Write out the full listing, matching it line for line.
TASK INPUTS Block Start
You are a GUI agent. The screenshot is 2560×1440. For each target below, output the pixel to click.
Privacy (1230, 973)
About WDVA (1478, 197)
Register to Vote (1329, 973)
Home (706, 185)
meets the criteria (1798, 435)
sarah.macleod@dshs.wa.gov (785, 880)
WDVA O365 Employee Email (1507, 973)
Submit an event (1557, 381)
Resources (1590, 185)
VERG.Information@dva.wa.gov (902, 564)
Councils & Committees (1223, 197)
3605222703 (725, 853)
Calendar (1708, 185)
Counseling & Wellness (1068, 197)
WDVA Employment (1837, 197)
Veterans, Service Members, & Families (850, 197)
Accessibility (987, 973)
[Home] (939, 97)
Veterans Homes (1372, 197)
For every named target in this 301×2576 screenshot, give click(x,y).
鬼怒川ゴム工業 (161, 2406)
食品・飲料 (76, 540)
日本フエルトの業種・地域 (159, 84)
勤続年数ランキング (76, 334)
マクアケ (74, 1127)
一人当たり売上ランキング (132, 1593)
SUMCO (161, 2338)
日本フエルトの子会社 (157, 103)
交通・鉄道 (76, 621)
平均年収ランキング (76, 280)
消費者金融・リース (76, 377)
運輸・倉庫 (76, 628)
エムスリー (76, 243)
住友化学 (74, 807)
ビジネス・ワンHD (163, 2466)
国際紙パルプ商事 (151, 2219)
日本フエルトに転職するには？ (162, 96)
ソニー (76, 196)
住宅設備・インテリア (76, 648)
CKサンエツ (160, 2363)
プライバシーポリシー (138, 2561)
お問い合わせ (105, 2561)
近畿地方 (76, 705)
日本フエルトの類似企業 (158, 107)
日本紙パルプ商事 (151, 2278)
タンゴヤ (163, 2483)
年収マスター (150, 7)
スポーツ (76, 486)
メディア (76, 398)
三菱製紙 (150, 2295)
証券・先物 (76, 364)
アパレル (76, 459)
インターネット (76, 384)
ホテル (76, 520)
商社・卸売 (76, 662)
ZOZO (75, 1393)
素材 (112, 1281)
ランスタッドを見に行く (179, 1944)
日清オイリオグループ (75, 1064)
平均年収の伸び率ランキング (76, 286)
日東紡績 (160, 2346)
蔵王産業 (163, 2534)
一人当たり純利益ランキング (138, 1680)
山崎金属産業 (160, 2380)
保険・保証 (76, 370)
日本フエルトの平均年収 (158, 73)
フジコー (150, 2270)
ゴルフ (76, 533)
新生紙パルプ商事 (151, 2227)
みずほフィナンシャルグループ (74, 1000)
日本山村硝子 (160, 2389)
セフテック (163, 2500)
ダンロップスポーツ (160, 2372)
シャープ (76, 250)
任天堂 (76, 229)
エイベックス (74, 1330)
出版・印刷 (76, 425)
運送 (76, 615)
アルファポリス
TASK INPUTS Block End
▸ RESPONSE BOX:
You are a GUI agent. The screenshot is 2560×1440. For each target below, output the pixel to click.
Privacy (1230, 973)
About WDVA (1478, 197)
Register to Vote (1329, 973)
Home (706, 185)
meets the criteria (1798, 435)
sarah.macleod@dshs.wa.gov (785, 880)
WDVA O365 Employee Email (1507, 973)
Submit an event (1557, 381)
Resources (1590, 185)
VERG.Information@dva.wa.gov (902, 564)
Councils & Committees (1223, 197)
3605222703 (725, 853)
Calendar (1708, 185)
Counseling & Wellness (1068, 197)
WDVA Employment (1837, 197)
Veterans, Service Members, & Families (850, 197)
Accessibility (987, 973)
[Home] (939, 97)
Veterans Homes (1372, 197)
For every named target in this 301×2576 screenshot, give click(x,y).
鬼怒川ゴム工業 (161, 2406)
食品・飲料 (76, 540)
日本フエルトの業種・地域 (159, 84)
勤続年数ランキング (76, 334)
マクアケ (74, 1127)
一人当たり売上ランキング (132, 1593)
SUMCO (161, 2338)
日本フエルトの子会社 (157, 103)
交通・鉄道 (76, 621)
平均年収ランキング (76, 280)
消費者金融・リース (76, 377)
運輸・倉庫 (76, 628)
エムスリー (76, 243)
住友化学 (74, 807)
ビジネス・ワンHD (163, 2466)
国際紙パルプ商事 (151, 2219)
日本フエルトに転職するには？ (162, 96)
ソニー (76, 196)
住宅設備・インテリア (76, 648)
CKサンエツ (160, 2363)
プライバシーポリシー (138, 2561)
お問い合わせ (105, 2561)
近畿地方 (76, 705)
日本フエルトの類似企業 (158, 107)
日本紙パルプ商事 (151, 2278)
タンゴヤ (163, 2483)
年収マスター (150, 7)
スポーツ (76, 486)
メディア (76, 398)
三菱製紙 (150, 2295)
証券・先物 (76, 364)
アパレル (76, 459)
インターネット (76, 384)
ホテル (76, 520)
商社・卸売 (76, 662)
ZOZO (75, 1393)
素材 (112, 1281)
ランスタッドを見に行く (179, 1944)
日清オイリオグループ (75, 1064)
平均年収の伸び率ランキング (76, 286)
日東紡績 (160, 2346)
蔵王産業 (163, 2534)
一人当たり純利益ランキング (138, 1680)
山崎金属産業 (160, 2380)
保険・保証 (76, 370)
日本フエルトの平均年収 (158, 73)
フジコー (150, 2270)
ゴルフ (76, 533)
新生紙パルプ商事 (151, 2227)
みずほフィナンシャルグループ (74, 1000)
日本山村硝子 (160, 2389)
セフテック (163, 2500)
ダンロップスポーツ (160, 2372)
シャープ (76, 250)
任天堂 (76, 229)
エイベックス (74, 1330)
出版・印刷 (76, 425)
運送 (76, 615)
アルファポリス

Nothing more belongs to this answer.